Cochran v. United States - 254 U.S. 387 (1921)
U.S. Supreme Court
Cochran v. United States, 254 U.S. 387 (1921)
Cochran v. United States
Argued December 15, 16, 1920
Decided January 3, 1921
254 U.S. 387
Section 29 of the War Revenue Act of June 13, 1898, which taxed legacies and distributive shares at so much per hundred dollars of clear value, was repealed by the Act of April 12, 1902, with a proviso saving all taxes imposed by § 29 prior to July 1, 1902, when the repeal became effective. In an action against the United States to recover taxes computed, returned, and voluntarily paid by executor after July 1, 1902, on legacies paid over before that date, held:
1. That a formal assessment prior to July 1, 1902, was not necessary to bring the taxes within the saving clause as taxes "imposed" prior to that date. P. 254 U. S. 390.
2. That such assessment was not necessary to ascertain the value of life interests in trust funds, their value being ascertainable by computation upon mortality tables and rules lawfully adopted by the Commissioner of Internal Revenue. Id. See Simpson v. United States, 252 U. S. 547.

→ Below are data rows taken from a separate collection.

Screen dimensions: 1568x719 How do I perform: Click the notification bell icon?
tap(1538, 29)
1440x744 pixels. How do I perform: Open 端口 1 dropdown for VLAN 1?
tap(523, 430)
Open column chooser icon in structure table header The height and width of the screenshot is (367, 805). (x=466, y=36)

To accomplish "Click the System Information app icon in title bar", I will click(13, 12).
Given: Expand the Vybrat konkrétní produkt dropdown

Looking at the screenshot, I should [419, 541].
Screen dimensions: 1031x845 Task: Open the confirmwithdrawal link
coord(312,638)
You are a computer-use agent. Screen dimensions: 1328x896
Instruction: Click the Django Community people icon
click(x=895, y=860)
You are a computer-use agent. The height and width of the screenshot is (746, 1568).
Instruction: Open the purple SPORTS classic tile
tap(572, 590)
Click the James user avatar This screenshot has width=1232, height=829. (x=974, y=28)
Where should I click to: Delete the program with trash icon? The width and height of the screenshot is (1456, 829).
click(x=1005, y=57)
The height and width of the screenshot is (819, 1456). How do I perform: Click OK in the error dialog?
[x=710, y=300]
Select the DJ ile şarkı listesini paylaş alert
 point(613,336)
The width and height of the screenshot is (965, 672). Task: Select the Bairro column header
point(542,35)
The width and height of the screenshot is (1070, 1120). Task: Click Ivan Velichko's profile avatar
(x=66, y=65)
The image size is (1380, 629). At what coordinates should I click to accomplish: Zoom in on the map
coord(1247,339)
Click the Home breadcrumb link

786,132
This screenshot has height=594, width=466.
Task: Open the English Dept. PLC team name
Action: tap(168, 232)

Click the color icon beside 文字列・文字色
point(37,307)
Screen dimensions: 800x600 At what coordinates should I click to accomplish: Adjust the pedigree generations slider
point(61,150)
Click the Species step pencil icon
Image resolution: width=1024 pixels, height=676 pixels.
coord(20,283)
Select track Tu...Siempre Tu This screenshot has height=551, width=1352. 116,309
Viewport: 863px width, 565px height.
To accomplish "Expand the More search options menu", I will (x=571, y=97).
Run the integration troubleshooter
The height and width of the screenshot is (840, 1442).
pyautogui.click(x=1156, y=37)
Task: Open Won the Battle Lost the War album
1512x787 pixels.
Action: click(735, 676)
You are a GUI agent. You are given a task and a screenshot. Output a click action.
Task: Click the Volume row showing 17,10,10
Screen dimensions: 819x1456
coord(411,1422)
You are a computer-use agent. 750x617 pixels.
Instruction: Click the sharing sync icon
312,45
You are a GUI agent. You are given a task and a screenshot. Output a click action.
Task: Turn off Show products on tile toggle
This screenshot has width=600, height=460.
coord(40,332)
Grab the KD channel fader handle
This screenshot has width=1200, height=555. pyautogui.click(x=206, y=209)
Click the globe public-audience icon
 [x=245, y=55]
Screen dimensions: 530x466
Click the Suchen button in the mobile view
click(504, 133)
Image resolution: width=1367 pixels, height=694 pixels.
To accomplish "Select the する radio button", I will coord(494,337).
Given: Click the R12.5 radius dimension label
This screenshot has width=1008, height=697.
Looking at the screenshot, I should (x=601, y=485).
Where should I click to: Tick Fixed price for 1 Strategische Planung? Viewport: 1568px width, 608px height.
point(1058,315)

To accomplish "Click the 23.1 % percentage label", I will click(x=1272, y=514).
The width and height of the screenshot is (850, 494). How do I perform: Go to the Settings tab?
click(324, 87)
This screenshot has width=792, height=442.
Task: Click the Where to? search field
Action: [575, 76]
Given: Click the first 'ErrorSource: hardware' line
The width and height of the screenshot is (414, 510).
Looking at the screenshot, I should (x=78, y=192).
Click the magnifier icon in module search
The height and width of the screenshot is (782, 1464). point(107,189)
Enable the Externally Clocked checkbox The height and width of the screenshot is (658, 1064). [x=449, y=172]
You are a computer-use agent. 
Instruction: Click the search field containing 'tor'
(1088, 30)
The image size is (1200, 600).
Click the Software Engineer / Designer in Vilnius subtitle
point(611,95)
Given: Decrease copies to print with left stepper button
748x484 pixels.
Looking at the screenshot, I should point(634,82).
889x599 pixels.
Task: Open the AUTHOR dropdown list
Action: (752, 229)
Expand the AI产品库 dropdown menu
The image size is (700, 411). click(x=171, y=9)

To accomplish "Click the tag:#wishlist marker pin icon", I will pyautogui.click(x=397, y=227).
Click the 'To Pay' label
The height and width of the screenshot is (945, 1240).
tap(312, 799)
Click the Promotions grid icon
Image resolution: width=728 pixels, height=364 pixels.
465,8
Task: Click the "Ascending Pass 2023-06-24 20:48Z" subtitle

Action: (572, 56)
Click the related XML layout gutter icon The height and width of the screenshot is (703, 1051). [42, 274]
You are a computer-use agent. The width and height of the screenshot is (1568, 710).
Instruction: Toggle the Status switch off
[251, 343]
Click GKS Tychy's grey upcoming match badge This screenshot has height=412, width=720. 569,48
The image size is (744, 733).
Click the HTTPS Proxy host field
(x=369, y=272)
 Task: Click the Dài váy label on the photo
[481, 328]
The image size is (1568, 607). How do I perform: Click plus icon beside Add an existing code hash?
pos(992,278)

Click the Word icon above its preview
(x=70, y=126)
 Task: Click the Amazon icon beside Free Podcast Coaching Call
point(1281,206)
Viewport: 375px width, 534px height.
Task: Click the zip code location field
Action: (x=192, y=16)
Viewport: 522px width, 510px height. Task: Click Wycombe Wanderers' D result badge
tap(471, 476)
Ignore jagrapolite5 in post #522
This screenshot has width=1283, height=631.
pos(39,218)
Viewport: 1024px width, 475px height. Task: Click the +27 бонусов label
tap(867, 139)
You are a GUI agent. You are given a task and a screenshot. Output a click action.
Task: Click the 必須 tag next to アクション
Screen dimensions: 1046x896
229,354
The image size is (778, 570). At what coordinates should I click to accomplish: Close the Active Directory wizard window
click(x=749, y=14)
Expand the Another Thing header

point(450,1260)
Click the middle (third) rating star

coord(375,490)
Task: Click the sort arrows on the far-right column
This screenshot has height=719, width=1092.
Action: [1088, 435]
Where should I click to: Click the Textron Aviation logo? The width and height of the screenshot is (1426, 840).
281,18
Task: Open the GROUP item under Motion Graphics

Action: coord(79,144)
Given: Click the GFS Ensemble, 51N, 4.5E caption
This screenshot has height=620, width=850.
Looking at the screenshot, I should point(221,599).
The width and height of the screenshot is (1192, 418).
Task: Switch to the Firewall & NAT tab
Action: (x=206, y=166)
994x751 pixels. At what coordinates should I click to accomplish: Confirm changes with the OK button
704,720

3. That the fact that the estate was not completely settled and that the legatees and trustee might be liable to refund if retained asset proved insufficient to pay all claims was no ground for recovery of the taxes, in view of the facts that the personal estate greatly exceeded in value the amount of the legacies, and the total of claims and expenses during many years after the commencement of administration was comparatively insignificant. P. 254 U. S. 392.
4. One who seeks to recover money voluntarily paid as a tax upon the ground that the tax was illegal must prove its illegality, and may not rely on mere assertion and speculation. P. 254 U. S. 393.
54 Ct.Clms. 219 affirmed.
The case is stated in the opinion.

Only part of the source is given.